◆ **EXCERPTED DATA**:
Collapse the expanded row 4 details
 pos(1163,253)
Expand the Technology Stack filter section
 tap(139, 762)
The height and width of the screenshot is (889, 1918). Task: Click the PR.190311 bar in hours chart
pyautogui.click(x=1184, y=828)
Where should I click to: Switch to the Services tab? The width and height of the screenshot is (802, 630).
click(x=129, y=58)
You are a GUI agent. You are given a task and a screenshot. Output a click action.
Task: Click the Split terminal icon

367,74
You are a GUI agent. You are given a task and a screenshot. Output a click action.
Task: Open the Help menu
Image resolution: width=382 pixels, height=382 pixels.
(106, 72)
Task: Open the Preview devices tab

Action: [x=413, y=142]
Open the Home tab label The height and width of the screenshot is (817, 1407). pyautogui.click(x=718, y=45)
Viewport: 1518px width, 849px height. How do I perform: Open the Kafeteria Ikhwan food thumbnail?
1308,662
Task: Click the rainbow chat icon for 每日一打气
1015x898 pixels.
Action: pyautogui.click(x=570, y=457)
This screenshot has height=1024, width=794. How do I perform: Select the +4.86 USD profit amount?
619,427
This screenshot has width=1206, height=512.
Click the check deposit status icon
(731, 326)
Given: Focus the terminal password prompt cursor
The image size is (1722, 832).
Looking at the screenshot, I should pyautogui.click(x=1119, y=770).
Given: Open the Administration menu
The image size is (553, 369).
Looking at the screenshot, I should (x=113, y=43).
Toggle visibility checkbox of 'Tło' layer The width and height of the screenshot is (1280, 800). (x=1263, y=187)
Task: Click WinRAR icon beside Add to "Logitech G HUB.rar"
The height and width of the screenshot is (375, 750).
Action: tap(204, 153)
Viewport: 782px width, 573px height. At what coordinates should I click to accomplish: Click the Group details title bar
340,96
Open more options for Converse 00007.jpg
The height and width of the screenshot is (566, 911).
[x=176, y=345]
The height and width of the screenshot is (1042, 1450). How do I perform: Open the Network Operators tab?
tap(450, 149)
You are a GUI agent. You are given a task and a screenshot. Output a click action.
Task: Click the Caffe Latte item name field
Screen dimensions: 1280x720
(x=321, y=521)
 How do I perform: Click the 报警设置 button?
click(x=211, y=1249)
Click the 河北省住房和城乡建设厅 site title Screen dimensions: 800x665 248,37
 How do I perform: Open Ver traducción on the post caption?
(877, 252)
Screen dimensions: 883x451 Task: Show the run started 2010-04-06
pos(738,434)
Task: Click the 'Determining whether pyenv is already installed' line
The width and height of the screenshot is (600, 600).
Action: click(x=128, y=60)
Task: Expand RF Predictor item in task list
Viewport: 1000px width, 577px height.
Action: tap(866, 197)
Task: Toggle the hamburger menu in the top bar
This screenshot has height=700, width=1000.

◆ **EXERCISE**: Start with the line above that contains "Viewport: 1518px width, 849px" and end with the line that contains "Given: Focus the". Write out those lines exactly, and only those.

◆ **WRITTEN ANSWER**:
Viewport: 1518px width, 849px height. How do I perform: Open the Kafeteria Ikhwan food thumbnail?
1308,662
Task: Click the rainbow chat icon for 每日一打气
1015x898 pixels.
Action: pyautogui.click(x=570, y=457)
This screenshot has height=1024, width=794. How do I perform: Select the +4.86 USD profit amount?
619,427
This screenshot has width=1206, height=512.
Click the check deposit status icon
(731, 326)
Given: Focus the terminal password prompt cursor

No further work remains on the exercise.